The second concussion came later that day, during volleyball. A bump-set-spike to my face set me off-balance for the rest of the game. I eventually toppled to the ground, leaving a sand-angel imprint from the impact. A counselor took me to the hospital, where I was able to call mother for the first time in a month. On the car ride there, I told the counselor facts about my life. I talked about first-grade teachers and snow and holidays. My loopy state was much more open than my conscious one.

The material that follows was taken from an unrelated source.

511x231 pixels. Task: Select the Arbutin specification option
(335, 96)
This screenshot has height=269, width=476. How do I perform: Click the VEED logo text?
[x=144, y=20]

I watched as Abba hurled rocks and insults at AK who was sitting with other counselors at a picnic table. AK chased Abba down and held him to the ground, almost forcing him to eat the grass. Sympathy towards Abba and his antics had evaporated long ago. Benji had told me on the first day here about his strategy: “He gets beat up, cries until we stop, runs after us cursing, gets caught, repeat.” Abba was no angel, but he was resilient I respected him for that. In his own way, Abba was far stronger than I was.

Abba approached me later. He had a large bruise on his face and waved a stick in the air. He told me that he’d found some of the Elmcrest kids snooping around our bunk, trying to break our locks. He said that he’d fought them and chased them away. I told him that he was brave, but he said that he’d sustain any injury to protect Avoda.